Participants of the exhibition:
Aibek Mailybashev, Aizuura Bakalova, Darina Manasbel, Zhanna Tabushalieva, Bakyt Sargazanov, Zulaika Yesentaeva, Marat Raimkulov, Meder Ahmetov, Munara Abdukakharova, Olesya Roskos, Rahat Kyzy, Dmitriy Petrovskiy, Sonata Raimkulova, Ulan Japarov, Chyngyz Aidarov, Emil Tilekov, Ernst Abdrazakov, Dilyara Halmurzina
Where are you going? To the labyrinth, to the Minotaur. The minotaur is the labyrinth – these are its properties.
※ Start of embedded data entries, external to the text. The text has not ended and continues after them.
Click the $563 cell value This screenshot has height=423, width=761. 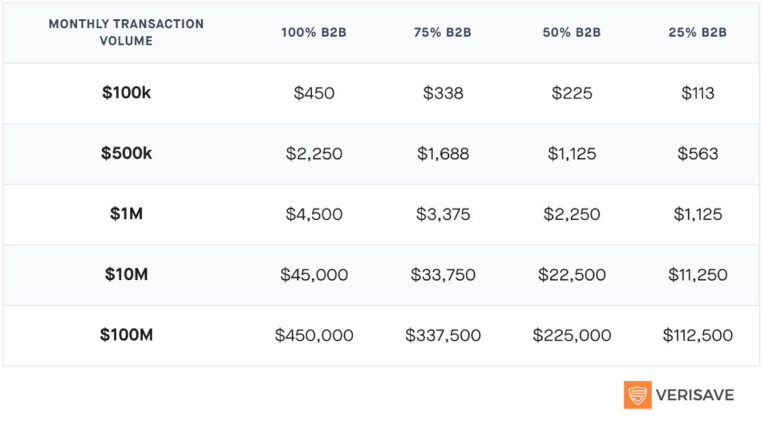click(x=697, y=154)
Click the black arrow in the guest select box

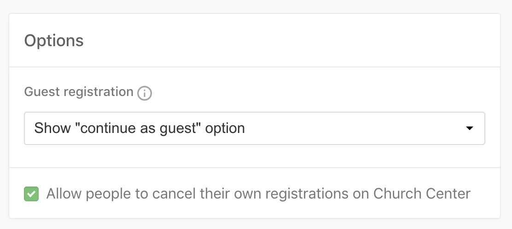[x=470, y=128]
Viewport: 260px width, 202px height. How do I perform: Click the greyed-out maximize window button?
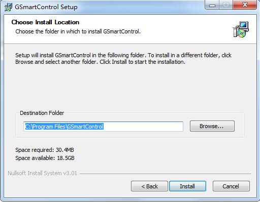[226, 5]
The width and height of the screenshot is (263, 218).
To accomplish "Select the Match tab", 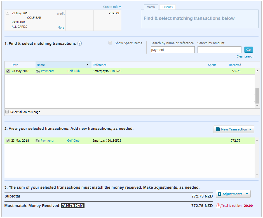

These properties become part of the conditions of the labyrinth – in other words, there is no labyrinth in itself – the labyrinth is the result of a meeting between those who have come to the labyrinth and those who inhabit it.
Taking into account that there is no labyrinth in itself, just as there is no “thing in itself”, there are no artworks in themselves, the exhibition “Myna Keldik” is not a review of old artworks, of what pre-existed, but an encounter in the labyrinth. A meeting in a labyrinth that does not exist until an artist comes to it. The labyrinth doesn’t exist, the artists don’t exist – these non-existent things meet, and that’s when the labyrinth and artworks come into existence.
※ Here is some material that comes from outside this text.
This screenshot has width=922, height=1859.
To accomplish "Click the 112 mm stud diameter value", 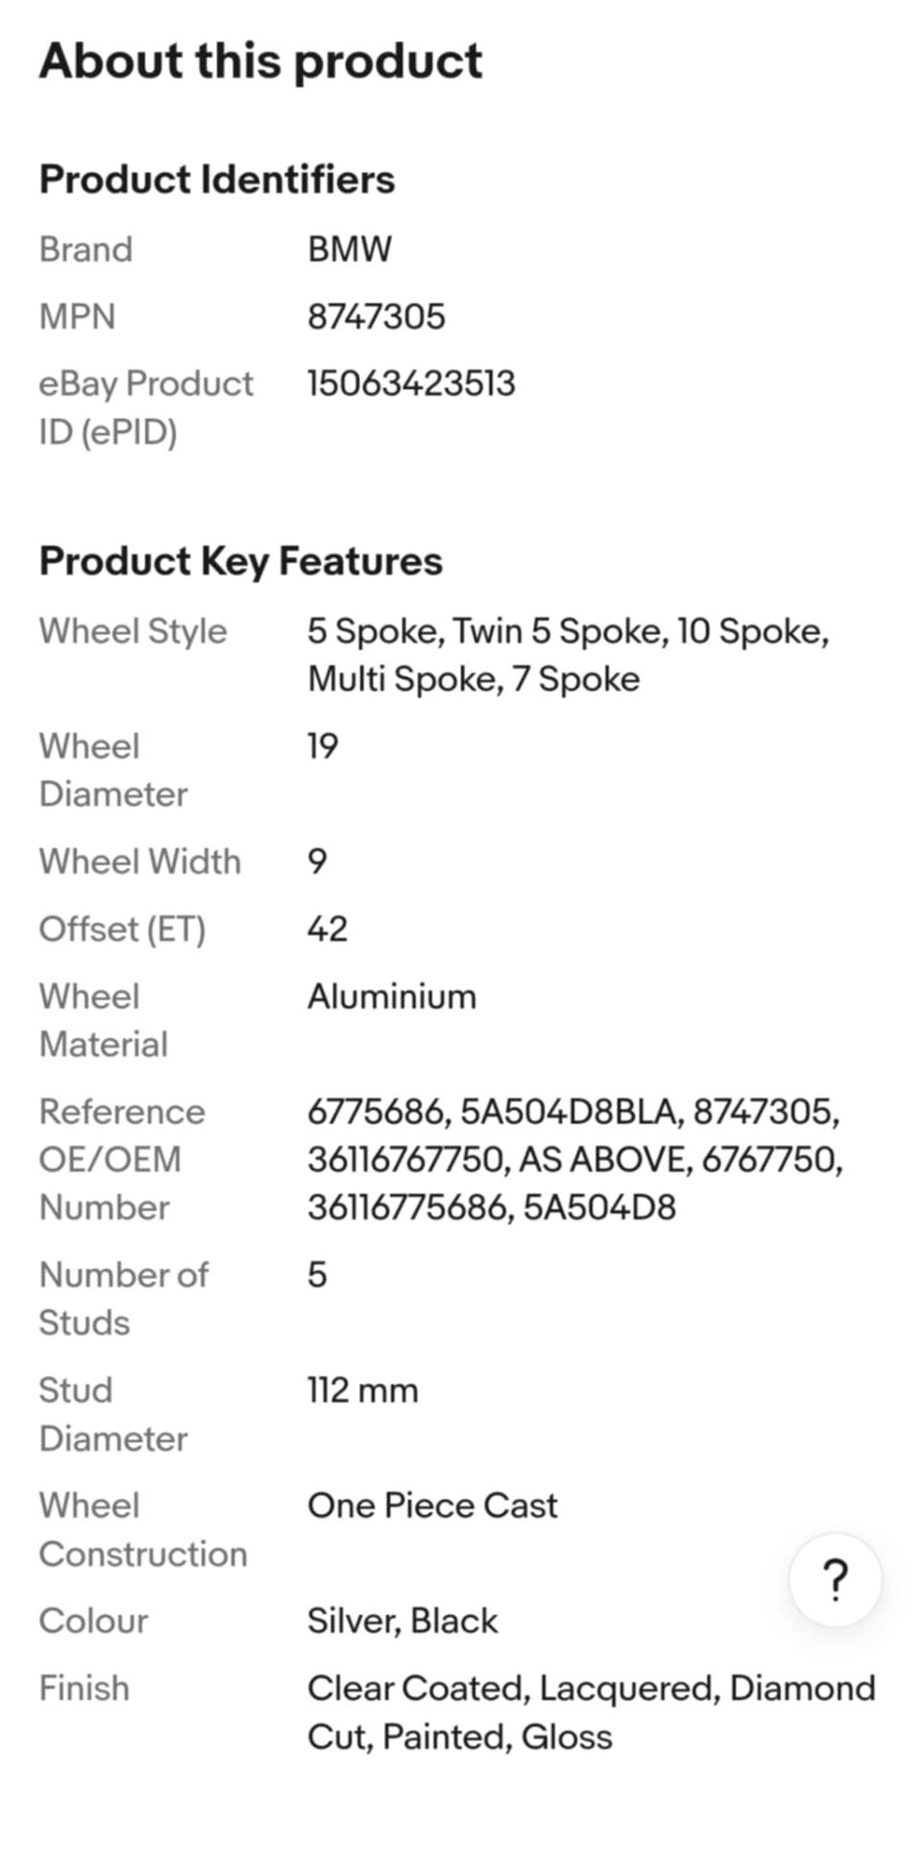I will 363,1390.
An even greater challenge is the need for the work to appear in the viewer – the work does not exist in itself, it does not pre-exist somewhere in the exhibition – somewhere in Kuntuu, somewhere in the labyrinth. It happens to each viewer when he or she meets the work in the labyrinth. The encounter is the basic condition for the possibility of the work. But the encounter itself is made possible by the artwork. Without work there is no encounter, without encounter there is no work. A closed, mutually exclusive paradox. And this form of paradox is characteristic of the works of contemporary artists.